The city of Phoenix only gets about eight inches of rainfall per year, so storm sewers were never included in city plans when pavement was laid for streets years ago. Low annual rainfall also means drivers don’t get much practice navigating wet roads.
This combination of factors did not convince the Arizona legislature to build a sewer system. Instead it passed the “Stupid Motorist Law” in 1997. Arizona Revised Statutes 28-910 makes motorists liable for the costs associated with their rescue if they drive through barricades temporarily blocking flooded road and become stranded. Those who violate the law can also be liable for additional costs up to $2,000.
It’s these kind of quirky laws motorists and bikers need to be aware of, not only to avoid the consequences, but to get to a good laugh at lawmakers who apparently have too much time on their hands. Several weird traffic laws are repeated across the Internet without a source, so we made sure to include only the verifiable ones.
No “Fancy Riding” In Galesburg
Keep both hands on your handlebars, both feet on the pedals, and don’t try anything “acrobatic” on your bike, or you could face a fine. Galesburg, Ill. only has about 32,000 residents per the 2010 Census, but the western Illinois town has two colleges, which means a lot of bicycle riders using pedal power to get to and from class in the spring and summer.
There is no penalty specified within the text of the ordinance, but don’t go burning bird feathers within city limits in retaliation for a fine. Galesburg Ordinance 4-23 prohibits this practice as well.
No Parking In Front Of Dunkin’ Donuts
It’s unclear whether the town of South Berwick, Maine has some sort of special agreement with the global doughnut giant or if the mayor just happens to own the franchise. But Dunkin Donuts is the only business specifically mentioned by name in the town’s parking ordinances.

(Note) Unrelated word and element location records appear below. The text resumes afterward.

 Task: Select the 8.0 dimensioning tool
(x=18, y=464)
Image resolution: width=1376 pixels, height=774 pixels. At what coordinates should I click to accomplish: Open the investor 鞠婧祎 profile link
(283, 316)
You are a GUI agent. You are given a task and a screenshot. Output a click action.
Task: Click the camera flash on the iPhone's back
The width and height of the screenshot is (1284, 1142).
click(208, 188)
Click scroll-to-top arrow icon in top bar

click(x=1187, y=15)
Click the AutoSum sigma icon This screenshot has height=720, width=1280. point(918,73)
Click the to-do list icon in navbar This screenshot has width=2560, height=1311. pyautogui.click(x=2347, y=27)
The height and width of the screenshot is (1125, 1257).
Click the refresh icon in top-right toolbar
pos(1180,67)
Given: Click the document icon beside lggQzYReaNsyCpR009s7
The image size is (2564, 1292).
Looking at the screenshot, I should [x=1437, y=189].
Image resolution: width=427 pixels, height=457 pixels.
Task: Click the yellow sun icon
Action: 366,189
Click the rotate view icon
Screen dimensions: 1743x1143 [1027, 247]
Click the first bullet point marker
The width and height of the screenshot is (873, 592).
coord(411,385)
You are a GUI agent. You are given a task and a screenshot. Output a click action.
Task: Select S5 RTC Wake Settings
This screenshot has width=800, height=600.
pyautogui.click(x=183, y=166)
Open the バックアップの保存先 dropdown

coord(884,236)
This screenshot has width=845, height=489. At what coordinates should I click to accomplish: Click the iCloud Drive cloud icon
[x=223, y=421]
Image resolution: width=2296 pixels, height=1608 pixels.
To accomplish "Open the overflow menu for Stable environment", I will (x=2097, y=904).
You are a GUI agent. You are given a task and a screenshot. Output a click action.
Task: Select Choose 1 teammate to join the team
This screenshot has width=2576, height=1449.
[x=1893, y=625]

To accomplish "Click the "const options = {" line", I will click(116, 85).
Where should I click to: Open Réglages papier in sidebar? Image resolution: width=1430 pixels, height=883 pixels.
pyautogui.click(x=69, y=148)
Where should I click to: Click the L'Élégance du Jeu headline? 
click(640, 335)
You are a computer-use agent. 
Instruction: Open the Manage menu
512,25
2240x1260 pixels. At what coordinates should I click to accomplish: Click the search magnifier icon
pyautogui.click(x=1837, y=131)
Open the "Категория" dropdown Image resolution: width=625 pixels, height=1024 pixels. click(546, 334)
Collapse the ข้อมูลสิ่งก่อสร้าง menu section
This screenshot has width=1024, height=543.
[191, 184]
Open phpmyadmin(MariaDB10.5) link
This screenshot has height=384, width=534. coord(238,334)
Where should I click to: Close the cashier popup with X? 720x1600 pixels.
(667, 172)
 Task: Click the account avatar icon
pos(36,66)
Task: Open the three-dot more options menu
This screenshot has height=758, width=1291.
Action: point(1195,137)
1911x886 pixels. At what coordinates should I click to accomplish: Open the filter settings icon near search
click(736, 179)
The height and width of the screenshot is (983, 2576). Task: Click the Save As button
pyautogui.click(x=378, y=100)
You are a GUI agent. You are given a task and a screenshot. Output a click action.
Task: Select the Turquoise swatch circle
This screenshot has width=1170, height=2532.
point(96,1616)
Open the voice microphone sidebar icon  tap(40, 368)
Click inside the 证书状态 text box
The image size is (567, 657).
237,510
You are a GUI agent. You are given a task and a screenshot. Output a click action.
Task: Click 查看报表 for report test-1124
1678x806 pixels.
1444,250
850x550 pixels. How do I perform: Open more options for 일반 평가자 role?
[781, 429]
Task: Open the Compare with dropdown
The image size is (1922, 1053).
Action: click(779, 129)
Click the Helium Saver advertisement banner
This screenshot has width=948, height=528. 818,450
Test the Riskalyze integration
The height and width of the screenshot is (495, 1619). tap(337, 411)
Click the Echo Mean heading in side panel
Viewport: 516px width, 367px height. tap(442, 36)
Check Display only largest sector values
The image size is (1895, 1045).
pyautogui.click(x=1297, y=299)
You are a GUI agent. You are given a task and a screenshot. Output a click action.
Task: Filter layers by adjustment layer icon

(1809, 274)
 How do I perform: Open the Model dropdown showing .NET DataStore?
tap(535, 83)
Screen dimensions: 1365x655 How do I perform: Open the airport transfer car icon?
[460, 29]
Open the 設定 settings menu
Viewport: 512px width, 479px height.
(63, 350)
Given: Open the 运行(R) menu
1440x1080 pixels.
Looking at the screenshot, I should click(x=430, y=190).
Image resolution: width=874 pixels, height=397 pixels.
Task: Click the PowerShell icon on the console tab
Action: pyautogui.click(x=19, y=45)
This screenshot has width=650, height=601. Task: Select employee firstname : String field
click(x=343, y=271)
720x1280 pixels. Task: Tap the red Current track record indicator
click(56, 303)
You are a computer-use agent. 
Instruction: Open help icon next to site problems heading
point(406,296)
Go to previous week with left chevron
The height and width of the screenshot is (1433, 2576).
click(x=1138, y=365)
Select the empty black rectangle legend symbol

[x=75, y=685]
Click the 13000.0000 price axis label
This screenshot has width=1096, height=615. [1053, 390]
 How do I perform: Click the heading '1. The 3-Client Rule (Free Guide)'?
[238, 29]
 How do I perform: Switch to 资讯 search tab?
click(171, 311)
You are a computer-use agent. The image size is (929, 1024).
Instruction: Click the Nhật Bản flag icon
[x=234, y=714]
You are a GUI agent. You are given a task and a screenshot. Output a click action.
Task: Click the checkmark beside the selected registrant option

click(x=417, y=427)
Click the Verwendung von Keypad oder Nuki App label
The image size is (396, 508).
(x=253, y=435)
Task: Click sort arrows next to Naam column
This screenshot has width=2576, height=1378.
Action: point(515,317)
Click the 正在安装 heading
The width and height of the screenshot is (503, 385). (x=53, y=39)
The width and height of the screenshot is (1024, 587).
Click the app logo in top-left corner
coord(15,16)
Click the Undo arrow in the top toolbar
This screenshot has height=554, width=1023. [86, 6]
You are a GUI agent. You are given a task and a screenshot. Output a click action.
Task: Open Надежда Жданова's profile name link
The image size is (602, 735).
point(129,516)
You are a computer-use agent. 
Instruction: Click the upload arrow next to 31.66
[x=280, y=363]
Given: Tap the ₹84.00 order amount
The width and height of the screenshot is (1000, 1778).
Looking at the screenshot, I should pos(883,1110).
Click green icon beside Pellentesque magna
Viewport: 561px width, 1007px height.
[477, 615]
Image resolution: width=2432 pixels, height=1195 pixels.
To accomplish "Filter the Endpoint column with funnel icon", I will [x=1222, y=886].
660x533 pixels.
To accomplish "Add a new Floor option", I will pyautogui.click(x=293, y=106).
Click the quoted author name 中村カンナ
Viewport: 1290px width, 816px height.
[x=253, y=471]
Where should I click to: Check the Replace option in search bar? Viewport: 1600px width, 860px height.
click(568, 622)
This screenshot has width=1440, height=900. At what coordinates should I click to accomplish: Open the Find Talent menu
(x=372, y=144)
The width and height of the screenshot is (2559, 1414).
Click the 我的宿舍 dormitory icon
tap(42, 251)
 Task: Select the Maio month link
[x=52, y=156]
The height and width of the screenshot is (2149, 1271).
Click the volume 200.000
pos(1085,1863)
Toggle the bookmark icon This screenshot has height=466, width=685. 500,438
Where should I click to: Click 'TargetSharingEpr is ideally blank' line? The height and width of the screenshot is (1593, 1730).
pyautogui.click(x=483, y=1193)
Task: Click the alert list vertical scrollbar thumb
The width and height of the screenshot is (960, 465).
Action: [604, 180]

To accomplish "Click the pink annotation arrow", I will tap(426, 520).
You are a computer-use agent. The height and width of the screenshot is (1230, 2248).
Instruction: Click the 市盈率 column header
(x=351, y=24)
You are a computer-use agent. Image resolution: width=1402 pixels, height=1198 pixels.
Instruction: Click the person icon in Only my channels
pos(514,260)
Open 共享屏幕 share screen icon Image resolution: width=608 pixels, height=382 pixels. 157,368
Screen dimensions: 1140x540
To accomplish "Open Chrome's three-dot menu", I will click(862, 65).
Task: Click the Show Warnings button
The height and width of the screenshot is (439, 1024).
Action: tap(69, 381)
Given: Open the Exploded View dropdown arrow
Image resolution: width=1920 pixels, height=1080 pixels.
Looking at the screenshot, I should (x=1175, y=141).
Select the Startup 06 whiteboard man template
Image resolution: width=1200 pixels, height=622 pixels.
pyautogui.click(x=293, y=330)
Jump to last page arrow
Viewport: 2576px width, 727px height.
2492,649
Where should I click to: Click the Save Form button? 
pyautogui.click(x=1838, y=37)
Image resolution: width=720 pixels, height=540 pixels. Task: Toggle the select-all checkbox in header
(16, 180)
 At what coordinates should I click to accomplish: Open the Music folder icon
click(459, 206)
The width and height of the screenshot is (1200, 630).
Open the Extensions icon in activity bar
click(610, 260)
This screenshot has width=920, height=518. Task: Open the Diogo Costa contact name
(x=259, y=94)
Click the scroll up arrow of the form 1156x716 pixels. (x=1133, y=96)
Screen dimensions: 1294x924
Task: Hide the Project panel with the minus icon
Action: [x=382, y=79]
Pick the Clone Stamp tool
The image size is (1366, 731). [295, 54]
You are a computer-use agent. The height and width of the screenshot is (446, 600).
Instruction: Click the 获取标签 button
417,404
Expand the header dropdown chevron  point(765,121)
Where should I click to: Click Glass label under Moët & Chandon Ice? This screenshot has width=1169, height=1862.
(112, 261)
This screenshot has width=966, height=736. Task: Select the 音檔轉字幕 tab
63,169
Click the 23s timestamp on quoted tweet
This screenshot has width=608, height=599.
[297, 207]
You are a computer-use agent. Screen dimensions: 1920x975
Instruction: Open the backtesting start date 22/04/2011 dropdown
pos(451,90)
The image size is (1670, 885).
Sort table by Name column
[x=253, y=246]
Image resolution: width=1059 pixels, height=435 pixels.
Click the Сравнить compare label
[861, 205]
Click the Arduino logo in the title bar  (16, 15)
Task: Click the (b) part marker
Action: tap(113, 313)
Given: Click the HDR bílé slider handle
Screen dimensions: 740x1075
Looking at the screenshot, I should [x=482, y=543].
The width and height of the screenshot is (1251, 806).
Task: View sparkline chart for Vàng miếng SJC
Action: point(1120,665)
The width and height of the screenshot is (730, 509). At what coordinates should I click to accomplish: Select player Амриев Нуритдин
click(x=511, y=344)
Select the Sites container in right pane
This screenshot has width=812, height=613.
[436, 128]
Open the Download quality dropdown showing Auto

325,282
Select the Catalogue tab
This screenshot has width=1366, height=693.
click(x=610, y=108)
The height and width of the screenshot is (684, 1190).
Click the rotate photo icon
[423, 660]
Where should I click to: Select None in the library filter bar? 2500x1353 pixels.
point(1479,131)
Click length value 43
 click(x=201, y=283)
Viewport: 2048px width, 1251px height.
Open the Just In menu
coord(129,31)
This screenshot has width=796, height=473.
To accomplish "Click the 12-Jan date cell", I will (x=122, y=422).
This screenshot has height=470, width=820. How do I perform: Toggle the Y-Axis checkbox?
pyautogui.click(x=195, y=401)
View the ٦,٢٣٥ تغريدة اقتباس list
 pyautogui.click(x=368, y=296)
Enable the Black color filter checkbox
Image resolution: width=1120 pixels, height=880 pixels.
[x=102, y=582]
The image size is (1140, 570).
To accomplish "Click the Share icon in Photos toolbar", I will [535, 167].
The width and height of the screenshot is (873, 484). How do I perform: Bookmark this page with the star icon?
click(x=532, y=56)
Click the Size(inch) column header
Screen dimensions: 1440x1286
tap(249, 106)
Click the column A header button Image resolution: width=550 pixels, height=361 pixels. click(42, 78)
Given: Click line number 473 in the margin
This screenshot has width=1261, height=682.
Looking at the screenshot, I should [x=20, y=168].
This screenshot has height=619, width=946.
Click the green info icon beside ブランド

Article III, Sec. 15 warns drivers not to park within 25 feet of the building or face a fine. What complicates this law is Sec. 29, which states any vehicle that weighs less than 23,000 pounds is exempt from the entire article. The average American car weighs only 4,000 pounds, so it’s possible this law was enacted on April Fool’s Day.
No Tire Screeching
You would think a town with a name like Derby would be friendly to speedy motorists. But that’s not the case in this little Kansas burg. The law prohibits “unnecessary rapid acceleration” and “unnecessary tire squeal” while driving. The town of Derby assesses a $500 fine and up to 30 days in jail for violators. There’s no further elaboration on the word “unnecessary” within the statute’s text, so those with old bald tires that squeal every time you turn might want to consider a new set of tires just in case.
BYOB – Bring Your Own Breathalyser
The quickest way to get from the Eiffel Tower to the Palace of Versailles is to take the D182 and D185 to Avenue Rockefeller. Despite the trip only being about 10 miles (16 kilometers), make sure your car is equipped with a breathalyzer. French lawmakers made it a requirement for all motorists to supply their own device. The fine was originally set at €11 (about $14) for non-compliance, but the country’s Minister of Interiors delayed enforcement of the fines indefinitely in March 2013. There is currently no mechanism to enforce the breathalyzer requirement. But it’s still a requirement for all motorists, as is carrying a fluorescent safety vest and warning triangle.